▶ _What you should do_: Render every line of the rows below as a JSON array of strings, with one string per line and blank lines omitted.
====== Data for the task
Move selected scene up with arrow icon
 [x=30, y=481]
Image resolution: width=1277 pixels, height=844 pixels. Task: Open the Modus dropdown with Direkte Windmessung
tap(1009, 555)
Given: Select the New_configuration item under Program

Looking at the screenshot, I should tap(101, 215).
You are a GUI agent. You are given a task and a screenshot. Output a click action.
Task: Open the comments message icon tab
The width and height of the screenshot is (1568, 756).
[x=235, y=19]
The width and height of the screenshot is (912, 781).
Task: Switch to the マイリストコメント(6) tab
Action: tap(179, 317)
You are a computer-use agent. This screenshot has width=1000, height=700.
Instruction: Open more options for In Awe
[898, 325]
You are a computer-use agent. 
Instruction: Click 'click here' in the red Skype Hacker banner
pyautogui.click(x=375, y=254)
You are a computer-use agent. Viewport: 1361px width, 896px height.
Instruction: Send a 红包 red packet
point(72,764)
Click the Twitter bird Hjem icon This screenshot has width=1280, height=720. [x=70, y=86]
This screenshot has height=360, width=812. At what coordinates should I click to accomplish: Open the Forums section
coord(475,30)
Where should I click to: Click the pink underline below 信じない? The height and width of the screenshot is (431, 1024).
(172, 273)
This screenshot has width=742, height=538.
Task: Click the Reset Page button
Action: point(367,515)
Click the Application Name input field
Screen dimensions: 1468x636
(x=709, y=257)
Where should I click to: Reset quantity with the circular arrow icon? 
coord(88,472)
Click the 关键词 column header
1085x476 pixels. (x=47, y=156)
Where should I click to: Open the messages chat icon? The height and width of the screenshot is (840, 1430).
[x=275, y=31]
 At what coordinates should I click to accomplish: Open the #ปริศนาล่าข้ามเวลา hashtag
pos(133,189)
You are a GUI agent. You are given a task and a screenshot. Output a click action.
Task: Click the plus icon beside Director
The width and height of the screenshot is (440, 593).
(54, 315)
============
▶ _Solution for this problem_:
[
  "Move selected scene up with arrow icon",
  " [x=30, y=481]",
  "Image resolution: width=1277 pixels, height=844 pixels. Task: Open the Modus dropdown with Direkte Windmessung",
  "tap(1009, 555)",
  "Given: Select the New_configuration item under Program",
  "Looking at the screenshot, I should tap(101, 215).",
  "You are a GUI agent. You are given a task and a screenshot. Output a click action.",
  "Task: Open the comments message icon tab",
  "The width and height of the screenshot is (1568, 756).",
  "[x=235, y=19]",
  "The width and height of the screenshot is (912, 781).",
  "Task: Switch to the マイリストコメント(6) tab",
  "Action: tap(179, 317)",
  "You are a computer-use agent. This screenshot has width=1000, height=700.",
  "Instruction: Open more options for In Awe",
  "[898, 325]",
  "You are a computer-use agent. ",
  "Instruction: Click 'click here' in the red Skype Hacker banner",
  "pyautogui.click(x=375, y=254)",
  "You are a computer-use agent. Viewport: 1361px width, 896px height.",
  "Instruction: Send a 红包 red packet",
  "point(72,764)",
  "Click the Twitter bird Hjem icon This screenshot has width=1280, height=720. [x=70, y=86]",
  "This screenshot has height=360, width=812. At what coordinates should I click to accomplish: Open the Forums section",
  "coord(475,30)",
  "Where should I click to: Click the pink underline below 信じない? The height and width of the screenshot is (431, 1024).",
  "(172, 273)",
  "This screenshot has width=742, height=538.",
  "Task: Click the Reset Page button",
  "Action: point(367,515)",
  "Click the Application Name input field",
  "Screen dimensions: 1468x636",
  "(x=709, y=257)",
  "Where should I click to: Reset quantity with the circular arrow icon? ",
  "coord(88,472)",
  "Click the 关键词 column header",
  "1085x476 pixels. (x=47, y=156)",
  "Where should I click to: Open the messages chat icon? The height and width of the screenshot is (840, 1430).",
  "[x=275, y=31]",
  " At what coordinates should I click to accomplish: Open the #ปริศนาล่าข้ามเวลา hashtag",
  "pos(133,189)",
  "You are a GUI agent. You are given a task and a screenshot. Output a click action.",
  "Task: Click the plus icon beside Director",
  "The width and height of the screenshot is (440, 593).",
  "(54, 315)"
]